Seul, Léo continue à donner de la voix. Il faut dire que le croisement dont il est issu a donné deux chiens différents : le gros nounours toujours à la recherche d’un câlin, pas avare de lichettes, toujours prêt à jouer avec ceux qu’il connaît, ça c’est son côté Léonberg. L’autre côté, c’est le chien qui depuis des millénaires est fait pour protéger son troupeau, sa meute, ses maîtres et pour qui tout étranger est une menace, qui ne laisse aucun autre chien monter à bord, s’il ne l’a pas connu tout jeune. Le bateau est son territoire, Point. Ca, c’est le côté berger du Caucase.
Quelquefois, je me demande si ce côté sombre de mon chien nous considère comme ses maîtres, sa meute ou… son troupeau. Vaut peut-être mieux pas savoir.

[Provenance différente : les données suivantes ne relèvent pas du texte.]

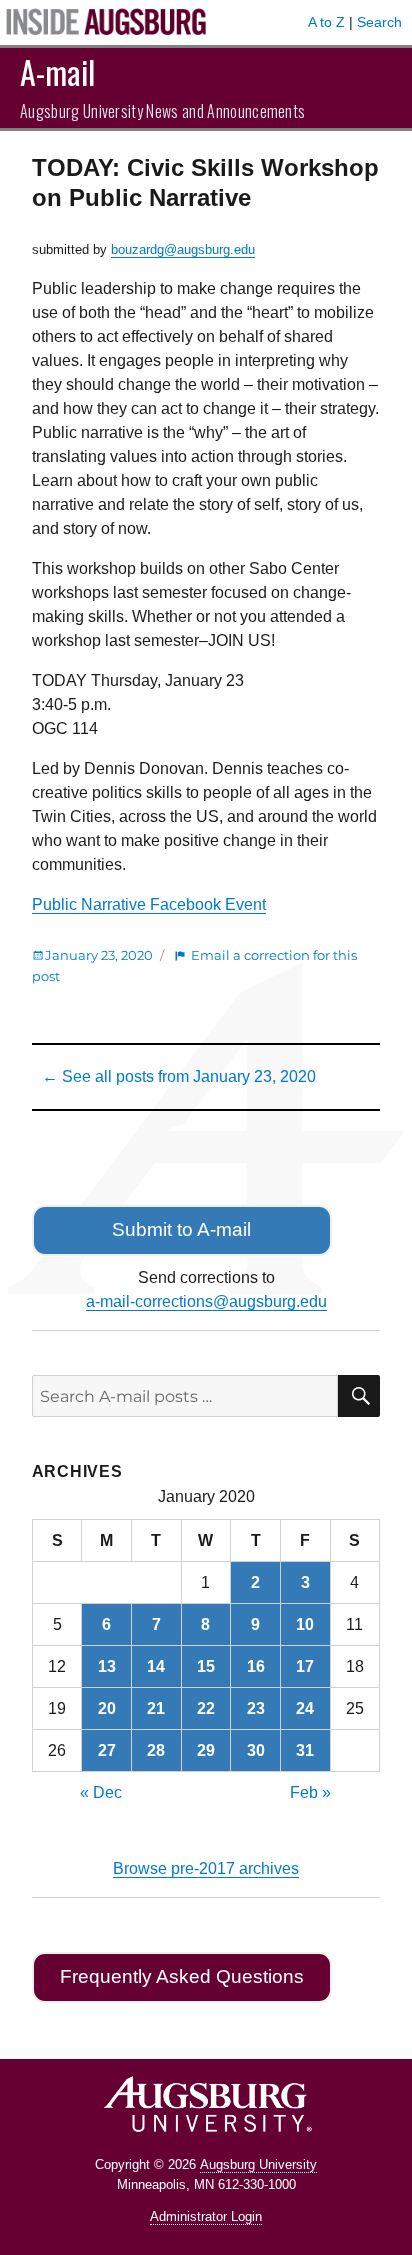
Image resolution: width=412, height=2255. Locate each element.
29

Léo, enfin calmé, fier d’avoir fait fuir les intrus, (je suis certain qu’il le croit), vient nous rejoindre à l’arrière tribord ou je suis assis avec Claudie.
Nous aimons bien regarder notre bateau ainsi quand tout est calme. Bien appuyé par ses voiles, nous filons à cinq nœuds ce qui est très … très lent pour un bateau de cette taille. La silhouette est curieuse mais fonctionnelle et puis comme nous l’avons conçu, c’est forcément le plus beau et je hurle plus que je ne chante :
- Ohhh mon bateau oh oh oh, c’est le plus beau des bateaux….

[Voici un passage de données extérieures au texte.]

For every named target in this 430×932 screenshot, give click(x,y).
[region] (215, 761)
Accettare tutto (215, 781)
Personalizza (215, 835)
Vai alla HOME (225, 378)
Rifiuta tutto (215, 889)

- Tu ne crois pas qu’il a assez plu, s’enquit Muriel en nous rejoignant.
Vexé, je retourne à la timonerie. Les détails du vieux gréement se font plus précis. Lorsqu’il est sorti de l’horizon, tout le monde voulait le voir et maintenant seuls Armel depuis le balcon et Gaëlle, a nouveau huilée et allongée continuent à l’observer avidement. Peut-être étant plus jeunes, ont-ils besoin de plus de compagnie ?
- Alors, lançai-je en direction de Blaise.
- Je cherche, tu aurais pu acheter un modèle plus récent
- Tu sais, pour ce que j’en fais.
Gaëlle, nous ayant entendu parlés a tourné la tête et sourit à Blaise comme pour s’excuser des persiflages passés, à moins qu’elle ne soit simplement heureuse, heureuse de sa jeunesse, de sa beauté dorée presque nue.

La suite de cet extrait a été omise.